それを明確に定義した上で予算をがっぽり取りますね。その上で今、問題になっている各医療機関の古いシステム。これを全部リセットする、1回伏せてしまうと。そのために国が予算を付けて、すべての医療機関が全く新しい横のつながりのあるシステムを思いきって導入する。今回のコロナの件もありますしね。そして導入して、最終的に成長につなげると、そんなことをできたらなと思っております。
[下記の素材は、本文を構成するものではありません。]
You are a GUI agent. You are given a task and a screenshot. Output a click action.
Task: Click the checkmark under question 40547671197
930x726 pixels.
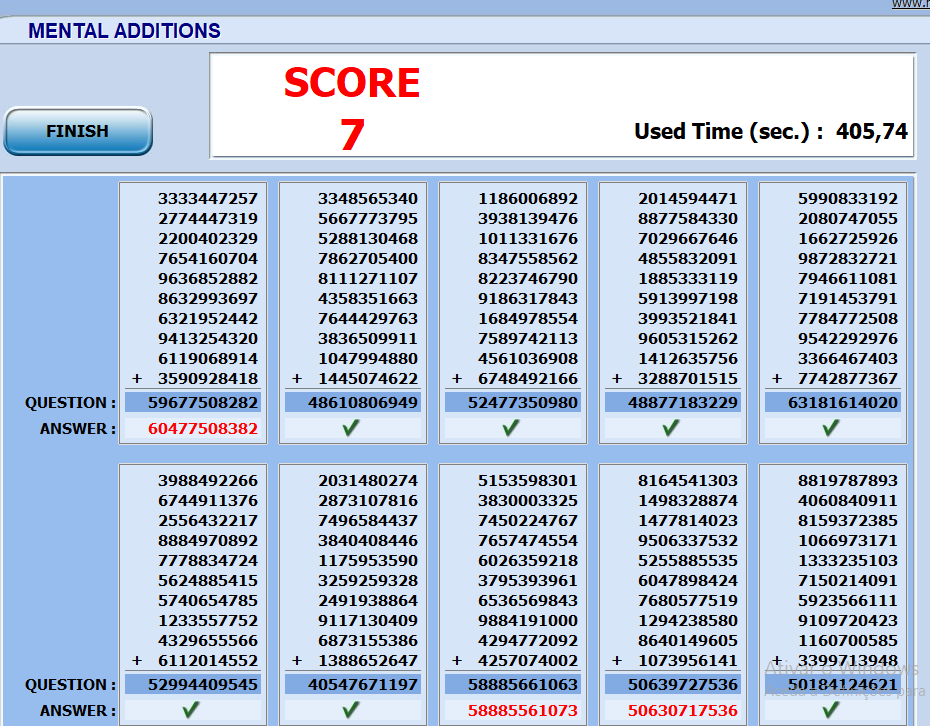352,709
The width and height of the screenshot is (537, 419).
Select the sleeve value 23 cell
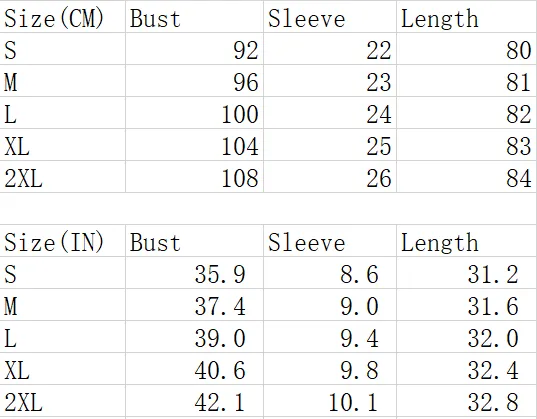pyautogui.click(x=330, y=81)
武藤:ありがとうございます。私も賛成で、医療のデジタルトランスフォーメーションにはいろんなアプローチがあると思っています。AIもその1つなんですけれど、そもそも医療のデジタル化がないところに、RPAだろうと、何だろうとありませんよね。それがない中で部分部分の情報を集めて、何か最適化しようと思っても、それを多くの国民の方々に享受していただくには、さらに大きな壁がある。まずは全体をデジタル化していくことを目指す必要があります。楢﨑さんがおっしゃったように、医療機関が持っている医療データだけではなくて、個人の持っているバイタルデータなども含めてつくっていけたら、本当に国のまさに成長戦略の1つになるかなと思っております。
最後にもう1点だけお伺いしたいんですけど、今の日本でデジタル庁ができたとしても、最大のボトルネックは、結局どこなんでしょうか?つまり、それは政治なのか、もしくは関係団体なのか、ひいては国民なのか。今までのまとめのような話になりますが、どこが一番課題と思われてますでしょうか?
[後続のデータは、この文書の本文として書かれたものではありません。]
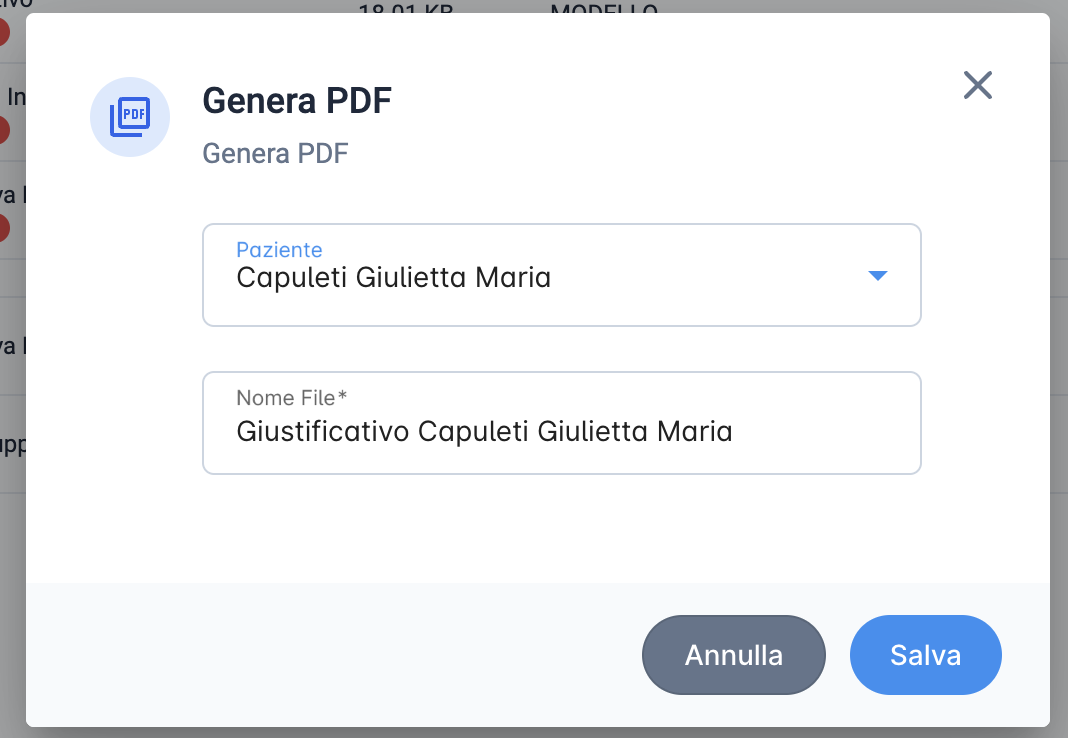Click the Nome File* required label
The image size is (1068, 738).
point(292,398)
楢﨑:省庁間の壁なんですけれど、でもよく見てみると、省庁間の壁は壁として確かにある。ただしそれは、監督官庁がある業界を監督するところに表れることで、もともとそういう縦割りがあるんですね。さっきの医療じゃないですが、ネットワーク化されていなくて、1つ1つにパソコンが1台ずつあるような感じです。隣の家とパソコンとはつながってません、全体のインターネットにつながっていませんみたいな話なんですよ。その意味でいうと、縦割りの壁、一種のファイアウォールが厚過ぎるという問題があって。そこを壊して、上でつなげようとしているのがデジタル庁だとすれば、この省庁間の壁というのはたぶんクリアできる。
そうすると、その次の「ラスボス」というのは、実は業界団体だと思います。特に、医療はよく存じ上げないんですが、我々の場合は金融庁が監督官庁なんです。そこには金融業界の業界団体があります。保険団体、銀行業界における協会が悪いって言っているわけではないです。ただ、今まで官と民の付き合い方では、この業界団体が官の言うことを聞いて、全体のコーディネートをしてきた。そのコーディネートは結局何かっていうと、横並びなんですよね。そうすると、横並びから上離れするインセンティブがゼロになっちゃったんです。監督官庁の監督も、各社をまとめている団体に対して指導すれば済むので、話は簡単じゃないですか。
要するに、クラスの委員長に一言先生が言っておけば、あとは委員長がクラスをまとめてくれるみたいな状態なんです。誰も悪くないんですけれど、それによってむしろ先生が変わろうとしたときに、委員長側が「いやいや、急にそんなこと言われても困ります」と。「私は言われて仕切ってきたんだから」みたいなことがあって。もし協会というものに人格があるとすると、そこが実は一番のとりでだと思います。医療はわかりませんが、少なくとも金融業界においては確実にそうだと思います。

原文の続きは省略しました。